* TO DO: For every line in the records below that contains the word "agent", add one to a count, and report only that count.

* RECORDS SHOWN:
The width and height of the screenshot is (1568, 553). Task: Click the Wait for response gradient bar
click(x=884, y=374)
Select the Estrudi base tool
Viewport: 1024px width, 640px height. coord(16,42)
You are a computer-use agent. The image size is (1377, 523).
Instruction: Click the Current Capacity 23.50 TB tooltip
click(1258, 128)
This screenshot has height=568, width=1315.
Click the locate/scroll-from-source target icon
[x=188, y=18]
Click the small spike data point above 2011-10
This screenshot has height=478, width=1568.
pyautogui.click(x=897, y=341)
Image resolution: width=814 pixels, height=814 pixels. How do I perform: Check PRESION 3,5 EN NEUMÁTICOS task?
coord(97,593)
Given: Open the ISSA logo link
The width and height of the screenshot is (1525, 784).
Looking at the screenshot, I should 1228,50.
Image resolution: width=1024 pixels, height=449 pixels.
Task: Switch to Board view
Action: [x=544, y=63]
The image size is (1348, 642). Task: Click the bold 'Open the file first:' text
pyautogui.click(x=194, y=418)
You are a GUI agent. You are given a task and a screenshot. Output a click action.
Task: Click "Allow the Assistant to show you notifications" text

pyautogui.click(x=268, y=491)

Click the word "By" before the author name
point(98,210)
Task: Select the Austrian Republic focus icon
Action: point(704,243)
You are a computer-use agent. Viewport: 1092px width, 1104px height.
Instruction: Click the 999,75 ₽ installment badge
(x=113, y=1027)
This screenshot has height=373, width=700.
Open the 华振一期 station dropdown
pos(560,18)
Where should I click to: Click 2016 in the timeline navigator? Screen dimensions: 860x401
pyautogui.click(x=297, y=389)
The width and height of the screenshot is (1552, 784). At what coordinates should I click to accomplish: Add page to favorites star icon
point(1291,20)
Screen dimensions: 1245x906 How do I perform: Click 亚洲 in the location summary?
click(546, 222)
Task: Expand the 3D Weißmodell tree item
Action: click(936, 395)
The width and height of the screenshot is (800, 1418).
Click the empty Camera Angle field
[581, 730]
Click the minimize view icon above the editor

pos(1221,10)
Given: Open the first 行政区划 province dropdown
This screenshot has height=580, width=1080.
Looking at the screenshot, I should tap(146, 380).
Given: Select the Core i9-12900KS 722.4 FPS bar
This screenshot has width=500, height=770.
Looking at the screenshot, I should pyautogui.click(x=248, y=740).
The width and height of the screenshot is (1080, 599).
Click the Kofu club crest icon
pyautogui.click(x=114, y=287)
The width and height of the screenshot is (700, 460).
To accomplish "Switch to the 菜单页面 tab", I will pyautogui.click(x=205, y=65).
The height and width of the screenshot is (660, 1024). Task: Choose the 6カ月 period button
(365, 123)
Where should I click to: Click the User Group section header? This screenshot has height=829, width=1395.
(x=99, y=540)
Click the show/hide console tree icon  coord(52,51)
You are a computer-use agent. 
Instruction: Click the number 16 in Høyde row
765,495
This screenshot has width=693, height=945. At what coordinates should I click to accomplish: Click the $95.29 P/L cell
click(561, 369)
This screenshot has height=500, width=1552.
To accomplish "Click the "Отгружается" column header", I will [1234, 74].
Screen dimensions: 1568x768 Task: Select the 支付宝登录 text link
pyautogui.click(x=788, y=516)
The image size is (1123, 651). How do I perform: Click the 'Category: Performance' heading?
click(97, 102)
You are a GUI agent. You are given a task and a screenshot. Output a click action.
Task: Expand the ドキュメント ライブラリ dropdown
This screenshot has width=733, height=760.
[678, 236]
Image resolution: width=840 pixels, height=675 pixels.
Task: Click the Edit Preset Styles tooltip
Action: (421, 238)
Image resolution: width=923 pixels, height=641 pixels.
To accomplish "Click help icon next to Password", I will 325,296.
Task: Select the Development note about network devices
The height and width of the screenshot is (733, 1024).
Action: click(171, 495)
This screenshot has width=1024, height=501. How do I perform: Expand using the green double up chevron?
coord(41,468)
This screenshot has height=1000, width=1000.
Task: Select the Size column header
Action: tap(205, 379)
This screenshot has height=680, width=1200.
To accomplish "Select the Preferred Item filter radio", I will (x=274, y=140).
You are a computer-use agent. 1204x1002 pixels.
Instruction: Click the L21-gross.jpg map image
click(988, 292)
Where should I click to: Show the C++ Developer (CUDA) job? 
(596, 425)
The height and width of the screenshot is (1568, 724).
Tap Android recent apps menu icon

* TASK ANSWER: 6